Results and Discussion:

FS and GA methods were compared in terms of similarity obtained from different iterations (see Fig. 2). With FS, the curve oscillated dramatically, while with GA, a clearly step-wise convergence was observed. Also, GA led to larger peak similarity. OPTICS gave higher similarity compared to DPC and hierarchical methods (Table. 2) and the determined number of clusters was consistent with clinical diagnosis. Features selected by GA and OPTICS mainly included connections in all lobes of the brain and more specifically related to default mode network (DMN), e.g., medial temporal lobe (MTL), posterior cingulate cortex (PCC), precuneus, superior and inferior parietal gyri (Fig. 3). These findings are consistent with previous studies1,2 showing alterations in DMN in MCI and AD. Selected phenotypic/genetic variables are shown in Table 1 and are consistent with known behavioral and genetic alterations on the AD spectrum12,13,15. The similarity was highest between connectivity and phenotypic variables while clinical diagnosis had low similarity with both of them. This suggests that clinical diagnostic criteria for MCI and AD are not completely grounded in underlying neurobiological, neurobehavioral and genetic markers.

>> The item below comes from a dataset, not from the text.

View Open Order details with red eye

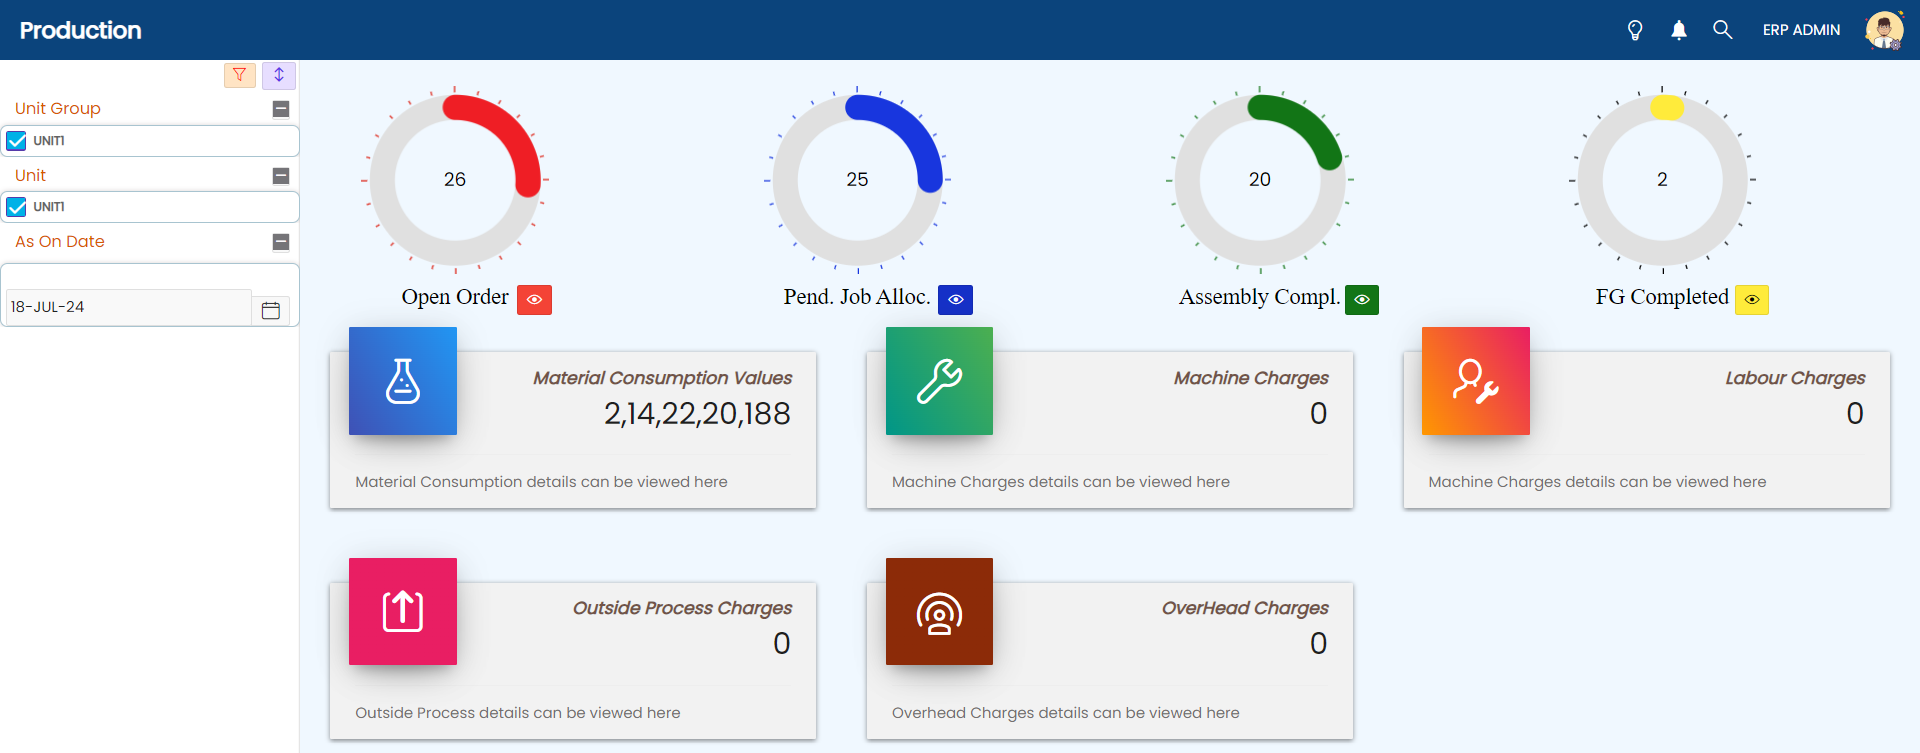pyautogui.click(x=534, y=299)
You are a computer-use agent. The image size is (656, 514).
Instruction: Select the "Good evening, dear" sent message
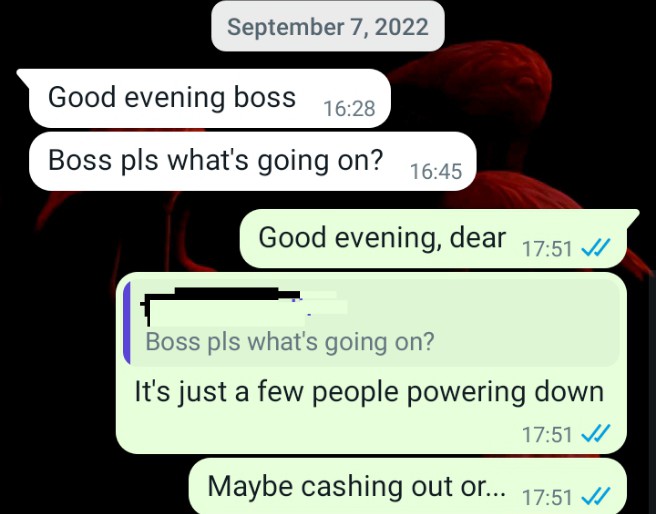click(x=433, y=238)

Further, our framework using unsupervised clustering may be used to evaluate the fidelity of clinical diagnostic criteria in other brain-based disorders.

Acknowledgements

Data used in this article were obtained from the Alzheimer’s Disease Neuroimaging Initiative (ADNI) database (adni.loni.usc.edu). Investigators within ADNI contributed to design and implementation of ADNI and provided data but did not participate in analysis or writing of this report. Complete listing of ADNI investigators can be found at: http://adni.loni.usc.edu/wp-content/uploads/how_to_apply/ADNI_Acknowledgement_List.pdf.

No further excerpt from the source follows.